*TASK TO COMPLETE*
From the beginning of the data through the line that contains "point(865,17)", copy the lines again with "tab" swapped for "window" and everything else left as it is.

⁂

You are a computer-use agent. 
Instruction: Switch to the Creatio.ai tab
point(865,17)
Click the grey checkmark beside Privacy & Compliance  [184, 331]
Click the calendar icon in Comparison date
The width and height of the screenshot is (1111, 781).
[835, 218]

⁂

*SOLUTION BELOW*
You are a computer-use agent. 
Instruction: Switch to the Creatio.ai window
point(865,17)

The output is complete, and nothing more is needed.